Ginkgo biloba trialled as stroke treatment
18 December 2017
Researchers in China have suggested that a supplement derived from the ginkgo biloba tree may help improve the recovery of thinking and memory abilities following a stroke. Their findings are published today in the journal Stroke and Vascular Neurology.
The effects of a stroke can vary widely from person to person. People may experience a range of problems with brain function following a stroke, including difficulties with movement, speech, or different aspects of memory and thinking.
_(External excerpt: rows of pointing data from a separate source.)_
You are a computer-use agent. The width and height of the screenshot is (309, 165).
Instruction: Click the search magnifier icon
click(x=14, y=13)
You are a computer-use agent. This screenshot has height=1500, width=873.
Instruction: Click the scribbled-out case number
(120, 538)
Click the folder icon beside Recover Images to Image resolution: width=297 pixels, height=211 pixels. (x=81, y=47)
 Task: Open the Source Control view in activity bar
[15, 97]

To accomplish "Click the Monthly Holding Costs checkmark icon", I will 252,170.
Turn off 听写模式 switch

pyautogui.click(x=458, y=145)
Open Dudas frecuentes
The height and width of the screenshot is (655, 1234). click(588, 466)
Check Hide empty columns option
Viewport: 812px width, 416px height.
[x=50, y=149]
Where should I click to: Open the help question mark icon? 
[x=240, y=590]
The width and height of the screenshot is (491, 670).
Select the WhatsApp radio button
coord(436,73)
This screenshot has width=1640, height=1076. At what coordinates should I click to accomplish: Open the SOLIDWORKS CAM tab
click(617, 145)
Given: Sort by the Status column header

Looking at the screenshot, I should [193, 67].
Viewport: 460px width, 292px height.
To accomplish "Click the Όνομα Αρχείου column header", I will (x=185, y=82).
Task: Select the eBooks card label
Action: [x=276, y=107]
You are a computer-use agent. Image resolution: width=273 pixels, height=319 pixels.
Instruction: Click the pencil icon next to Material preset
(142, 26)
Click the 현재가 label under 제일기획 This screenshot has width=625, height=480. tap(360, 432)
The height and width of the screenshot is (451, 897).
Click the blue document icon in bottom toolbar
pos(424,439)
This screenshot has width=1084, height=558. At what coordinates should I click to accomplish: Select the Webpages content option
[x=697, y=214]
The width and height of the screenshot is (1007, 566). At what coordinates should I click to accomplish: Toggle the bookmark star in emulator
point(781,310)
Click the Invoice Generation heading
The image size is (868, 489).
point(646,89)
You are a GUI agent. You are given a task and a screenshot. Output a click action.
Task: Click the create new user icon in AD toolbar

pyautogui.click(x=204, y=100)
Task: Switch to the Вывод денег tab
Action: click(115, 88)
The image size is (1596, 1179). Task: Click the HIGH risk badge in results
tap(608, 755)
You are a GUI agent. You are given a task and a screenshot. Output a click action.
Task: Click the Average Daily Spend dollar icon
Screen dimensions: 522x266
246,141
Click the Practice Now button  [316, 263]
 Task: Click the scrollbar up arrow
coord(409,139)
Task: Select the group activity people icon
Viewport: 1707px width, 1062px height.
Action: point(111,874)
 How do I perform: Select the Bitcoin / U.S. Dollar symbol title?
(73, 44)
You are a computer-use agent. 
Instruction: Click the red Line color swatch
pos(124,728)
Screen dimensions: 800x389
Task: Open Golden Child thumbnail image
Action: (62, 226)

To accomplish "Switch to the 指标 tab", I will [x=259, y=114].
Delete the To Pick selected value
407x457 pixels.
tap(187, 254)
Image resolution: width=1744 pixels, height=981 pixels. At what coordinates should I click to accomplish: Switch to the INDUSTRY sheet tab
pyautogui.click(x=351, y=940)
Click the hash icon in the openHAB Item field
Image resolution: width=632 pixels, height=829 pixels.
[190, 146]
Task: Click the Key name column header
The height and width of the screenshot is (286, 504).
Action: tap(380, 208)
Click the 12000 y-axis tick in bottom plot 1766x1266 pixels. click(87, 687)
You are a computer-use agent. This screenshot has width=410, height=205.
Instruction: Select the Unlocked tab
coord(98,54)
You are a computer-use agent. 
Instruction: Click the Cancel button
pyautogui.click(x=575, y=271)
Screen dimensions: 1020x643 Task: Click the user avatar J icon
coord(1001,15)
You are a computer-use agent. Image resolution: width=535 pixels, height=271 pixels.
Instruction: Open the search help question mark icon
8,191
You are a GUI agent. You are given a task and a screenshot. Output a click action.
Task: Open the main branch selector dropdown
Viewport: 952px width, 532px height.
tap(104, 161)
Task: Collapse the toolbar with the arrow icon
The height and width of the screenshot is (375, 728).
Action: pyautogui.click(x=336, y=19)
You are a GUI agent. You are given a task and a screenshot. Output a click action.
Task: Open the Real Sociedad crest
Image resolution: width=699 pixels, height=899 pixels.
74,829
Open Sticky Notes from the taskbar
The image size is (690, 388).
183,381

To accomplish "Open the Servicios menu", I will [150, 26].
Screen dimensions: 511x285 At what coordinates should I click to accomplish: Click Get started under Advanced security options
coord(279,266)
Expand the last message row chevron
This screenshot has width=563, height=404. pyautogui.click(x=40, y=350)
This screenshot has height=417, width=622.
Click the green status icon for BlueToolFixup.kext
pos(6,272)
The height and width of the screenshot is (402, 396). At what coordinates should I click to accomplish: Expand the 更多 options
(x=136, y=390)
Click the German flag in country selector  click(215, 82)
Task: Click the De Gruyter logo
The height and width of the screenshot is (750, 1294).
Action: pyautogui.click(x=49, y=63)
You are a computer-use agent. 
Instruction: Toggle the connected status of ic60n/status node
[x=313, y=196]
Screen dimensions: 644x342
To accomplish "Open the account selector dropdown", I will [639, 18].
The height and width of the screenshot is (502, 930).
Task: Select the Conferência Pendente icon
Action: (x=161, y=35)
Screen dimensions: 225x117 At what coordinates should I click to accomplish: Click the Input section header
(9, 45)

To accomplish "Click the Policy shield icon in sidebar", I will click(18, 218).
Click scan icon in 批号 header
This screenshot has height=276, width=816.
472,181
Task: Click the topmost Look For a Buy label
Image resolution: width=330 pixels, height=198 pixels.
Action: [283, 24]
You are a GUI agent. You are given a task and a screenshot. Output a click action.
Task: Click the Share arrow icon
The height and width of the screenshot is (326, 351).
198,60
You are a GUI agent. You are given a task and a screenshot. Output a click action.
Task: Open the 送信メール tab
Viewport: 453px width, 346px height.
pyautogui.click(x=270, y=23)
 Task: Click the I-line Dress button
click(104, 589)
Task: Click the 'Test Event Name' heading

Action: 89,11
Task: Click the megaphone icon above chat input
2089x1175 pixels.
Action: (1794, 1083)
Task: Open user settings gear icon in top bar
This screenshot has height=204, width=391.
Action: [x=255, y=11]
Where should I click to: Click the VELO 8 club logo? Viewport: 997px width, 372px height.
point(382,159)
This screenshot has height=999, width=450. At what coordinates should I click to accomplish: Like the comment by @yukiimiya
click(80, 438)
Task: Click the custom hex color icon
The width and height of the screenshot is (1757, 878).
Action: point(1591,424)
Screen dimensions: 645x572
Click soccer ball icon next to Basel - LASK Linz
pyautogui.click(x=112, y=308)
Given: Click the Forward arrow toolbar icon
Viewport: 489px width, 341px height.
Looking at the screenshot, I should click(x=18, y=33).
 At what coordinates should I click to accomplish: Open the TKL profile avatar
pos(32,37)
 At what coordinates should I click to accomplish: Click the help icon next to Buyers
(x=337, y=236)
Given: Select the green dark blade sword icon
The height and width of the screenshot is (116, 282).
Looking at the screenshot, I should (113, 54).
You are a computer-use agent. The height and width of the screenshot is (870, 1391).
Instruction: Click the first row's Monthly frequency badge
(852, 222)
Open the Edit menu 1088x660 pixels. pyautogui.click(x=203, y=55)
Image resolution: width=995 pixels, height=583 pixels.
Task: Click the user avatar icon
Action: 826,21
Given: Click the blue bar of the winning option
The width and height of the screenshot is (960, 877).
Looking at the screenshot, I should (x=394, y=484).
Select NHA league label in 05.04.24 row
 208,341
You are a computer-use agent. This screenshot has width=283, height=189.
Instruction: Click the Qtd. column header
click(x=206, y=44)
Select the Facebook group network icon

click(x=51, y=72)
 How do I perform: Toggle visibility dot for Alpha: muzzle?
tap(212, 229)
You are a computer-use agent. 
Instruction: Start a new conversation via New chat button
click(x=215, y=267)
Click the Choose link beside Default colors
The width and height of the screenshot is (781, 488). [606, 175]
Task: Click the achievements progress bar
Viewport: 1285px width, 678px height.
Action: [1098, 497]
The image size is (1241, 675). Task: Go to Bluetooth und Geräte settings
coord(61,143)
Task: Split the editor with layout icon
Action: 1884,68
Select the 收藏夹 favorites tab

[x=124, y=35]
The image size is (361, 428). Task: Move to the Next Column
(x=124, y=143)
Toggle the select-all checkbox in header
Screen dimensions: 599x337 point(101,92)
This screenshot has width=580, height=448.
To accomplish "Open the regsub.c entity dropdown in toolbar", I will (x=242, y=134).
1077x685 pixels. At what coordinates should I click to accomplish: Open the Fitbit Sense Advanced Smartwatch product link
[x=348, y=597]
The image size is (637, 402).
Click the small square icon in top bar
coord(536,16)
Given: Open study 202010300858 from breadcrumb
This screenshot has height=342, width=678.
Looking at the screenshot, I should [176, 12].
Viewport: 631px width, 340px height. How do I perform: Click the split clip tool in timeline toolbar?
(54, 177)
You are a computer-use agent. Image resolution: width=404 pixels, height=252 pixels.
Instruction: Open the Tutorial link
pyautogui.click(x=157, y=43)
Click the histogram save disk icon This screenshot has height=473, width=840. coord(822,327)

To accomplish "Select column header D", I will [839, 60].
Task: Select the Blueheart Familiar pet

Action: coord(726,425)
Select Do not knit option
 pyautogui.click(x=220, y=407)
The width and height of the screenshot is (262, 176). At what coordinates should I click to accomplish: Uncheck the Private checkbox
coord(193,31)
Many people will recover brain function after a stroke, others may experience long-term neurological problems which can include a progressive deterioration in the blood supply to the brain leading to vascular dementia.
Gingko biloba extract, derived from the leaves of the ginkgo biloba tree, had previously been investigated as a potential method of preventing or treating diseases that cause dementia. However, there has been a lack of good evidence to show that the supplement has any beneficial effect.
Researchers in this study looked at the use of gingko biloba extract alongside a daily dose of aspirin for treating people who recently experienced a stroke. Participants took a daily dose of 450 mg of gingko biloba extract alongside 100 mg of aspirin for six months after a stroke. This group of patients was compared against a control group who only took 100 mg of aspirin for the duration of the trial. Patients were followed up 12, 30, 90 and 180 days after starting the treatment and their thinking skills were assessed at these time points.
Results show that patients taking ginkgo biloba extract performed slightly better on a number of thinking and memory tests from 30 days after stroke. Participants’ vascular health was also looked at two years after the treatment in a second separate analysis of the results. Results showed that there was a no marked difference between the control group taking aspirin alone and those also taking ginkgo biloba.
Dr David Reynolds, Chief Scientific Officer of Alzheimer’s Research UK, said:
“While this study suggests that ginkgo biloba extract may help people to regain cognitive function more quickly after a stroke, it didn’t employ all of the rigorous methods we’d expect to see in a clinical trial. The researchers were able to tell which participants received the ginkgo biloba extract and which didn’t – a set up that can strongly influence results.
“This study didn’t show ginkgo biloba having any effect on whether people experienced subsequent strokes or whether or not people went on to develop vascular dementia. While more research can help to get a clearer idea of any potential benefits of ginkgo biloba after a stroke, there have been extensive trials investigating the effects of this herbal extract in people with dementia and they have not shown convincing evidence of a benefit.
“The best current evidence suggests that when it comes to reducing your risk of dementia, what is good for your heart is also good for your head. Eating a healthy balanced diet, keeping physically and mentally active, not smoking, drinking only in moderation, maintaining a healthy weight and keeping cholesterol and blood pressure in check are all good ways to support healthy brain ageing. Anyone who has any concerns relating to the treatment of a stroke or their risk of developing dementia should speak with their doctor.”